И тут в комнату для завтрака входит Испе́р, причем делает это так неожиданно, что моей доброй фее удается выхватить у меня из-под носа последний пончик.
Испе́р, как и в прежние времена, спрятан за маскировочным заклинанием, поэтому ни Этци, ни Каникла, ни барон его не видят. Штормовой серо-синий оттенок его глаз исчез за стекловидной чернотой, лицо кажется напряженным и непривычно суровым. Он одаривает меня быстрой усталой улыбкой, а затем поворачивается к моей фее, которая тоже видит его – наверное потому, что ему так и хочется.
– Леонор? – произносит он неслышно для остальных.

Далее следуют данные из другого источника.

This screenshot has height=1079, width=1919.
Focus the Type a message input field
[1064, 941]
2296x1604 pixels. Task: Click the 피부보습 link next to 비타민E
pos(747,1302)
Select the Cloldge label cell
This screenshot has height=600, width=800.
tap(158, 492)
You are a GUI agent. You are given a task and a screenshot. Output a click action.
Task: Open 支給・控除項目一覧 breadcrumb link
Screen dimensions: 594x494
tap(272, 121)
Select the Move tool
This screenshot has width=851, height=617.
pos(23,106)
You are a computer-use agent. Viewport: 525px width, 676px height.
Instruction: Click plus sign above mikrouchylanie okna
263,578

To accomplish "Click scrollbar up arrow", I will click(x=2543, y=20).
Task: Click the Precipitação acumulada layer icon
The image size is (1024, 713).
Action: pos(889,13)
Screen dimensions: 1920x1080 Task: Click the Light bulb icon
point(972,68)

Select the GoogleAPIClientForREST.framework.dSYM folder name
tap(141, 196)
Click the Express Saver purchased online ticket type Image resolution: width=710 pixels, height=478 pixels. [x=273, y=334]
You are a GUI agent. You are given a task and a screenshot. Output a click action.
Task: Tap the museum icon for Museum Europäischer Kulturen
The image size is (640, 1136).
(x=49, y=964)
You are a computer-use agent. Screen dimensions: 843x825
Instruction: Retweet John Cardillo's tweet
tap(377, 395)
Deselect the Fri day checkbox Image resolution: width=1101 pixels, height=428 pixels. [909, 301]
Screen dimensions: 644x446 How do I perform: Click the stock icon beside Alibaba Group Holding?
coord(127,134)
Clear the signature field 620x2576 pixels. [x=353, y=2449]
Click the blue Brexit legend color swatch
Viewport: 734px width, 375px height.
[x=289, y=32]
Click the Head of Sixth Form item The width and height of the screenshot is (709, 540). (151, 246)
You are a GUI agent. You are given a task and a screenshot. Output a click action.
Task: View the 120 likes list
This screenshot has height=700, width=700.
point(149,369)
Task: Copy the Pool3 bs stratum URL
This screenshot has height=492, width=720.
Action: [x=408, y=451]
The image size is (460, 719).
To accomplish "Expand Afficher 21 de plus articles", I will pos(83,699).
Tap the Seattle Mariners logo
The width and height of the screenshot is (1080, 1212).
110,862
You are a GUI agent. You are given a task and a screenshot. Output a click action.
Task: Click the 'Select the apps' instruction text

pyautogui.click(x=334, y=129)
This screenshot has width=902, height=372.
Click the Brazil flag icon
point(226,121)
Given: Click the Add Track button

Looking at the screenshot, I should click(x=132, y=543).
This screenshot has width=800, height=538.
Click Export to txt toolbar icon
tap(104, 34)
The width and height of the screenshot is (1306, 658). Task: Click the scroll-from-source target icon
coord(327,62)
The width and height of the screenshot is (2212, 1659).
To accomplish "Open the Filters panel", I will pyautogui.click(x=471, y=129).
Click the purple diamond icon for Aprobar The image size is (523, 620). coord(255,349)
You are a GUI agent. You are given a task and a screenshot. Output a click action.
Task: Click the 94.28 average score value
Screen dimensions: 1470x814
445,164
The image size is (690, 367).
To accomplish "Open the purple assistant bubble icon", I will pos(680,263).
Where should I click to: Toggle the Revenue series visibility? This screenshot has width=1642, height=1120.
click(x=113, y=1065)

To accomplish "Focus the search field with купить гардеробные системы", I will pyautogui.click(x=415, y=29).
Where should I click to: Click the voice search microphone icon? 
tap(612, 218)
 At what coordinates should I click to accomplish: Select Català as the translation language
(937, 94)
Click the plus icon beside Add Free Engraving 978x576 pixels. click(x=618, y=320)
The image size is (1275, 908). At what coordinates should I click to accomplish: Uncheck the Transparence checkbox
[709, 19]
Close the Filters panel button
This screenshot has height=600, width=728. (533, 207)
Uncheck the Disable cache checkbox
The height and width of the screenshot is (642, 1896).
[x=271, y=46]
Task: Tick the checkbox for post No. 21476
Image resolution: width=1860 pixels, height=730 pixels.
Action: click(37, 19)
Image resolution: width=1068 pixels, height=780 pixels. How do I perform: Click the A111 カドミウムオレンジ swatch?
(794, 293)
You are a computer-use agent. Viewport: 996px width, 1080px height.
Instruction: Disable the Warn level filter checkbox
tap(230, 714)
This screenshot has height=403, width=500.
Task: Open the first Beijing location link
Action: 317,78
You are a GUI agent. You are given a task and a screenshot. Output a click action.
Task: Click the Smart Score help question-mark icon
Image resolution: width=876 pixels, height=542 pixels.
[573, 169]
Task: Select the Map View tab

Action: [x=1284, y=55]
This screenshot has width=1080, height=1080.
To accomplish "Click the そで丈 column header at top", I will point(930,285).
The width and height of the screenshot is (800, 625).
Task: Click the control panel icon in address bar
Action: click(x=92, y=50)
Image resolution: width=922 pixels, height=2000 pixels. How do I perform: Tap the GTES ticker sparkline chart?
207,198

Я застываю в изумлении. Знаю, что это имя моей феи, но никогда не называю ее так, в том числе потому, что по непонятным для меня причинам она ненавидит свое имя. Фея-крестная поднимает брови и строит на лице вызывающее выражение, но – когда Испе́р одним движением головы предлагает ей немедленно выйти вместе с ним из комнаты, – поднимается и выполняет его требование. Вероятно, из любопытства, а может, и для того, чтобы избежать очередной лекции барона о двойных пружинных подушках из лосиной кожи, которую тот вот-вот собирается начать.
Не будь это столь недостойно и унизительно, я бы побежала за мужем и феей, чтобы подслушать их, а так приходится уговаривать себя, что скоро все равно узнаю о том, что такого важного могут обсуждать эти двое. Поэтому погружаюсь в созерцание настенных часов, пока барон объясняет моим сестрам, что сиденья в спортивных экипажах жестче, чем в каретах для путешествий, и прислушиваюсь к тихой перебранке Наташи и Гворрокко, которые чуть ли не дерутся из-за куска яйца, который уронила Каникла.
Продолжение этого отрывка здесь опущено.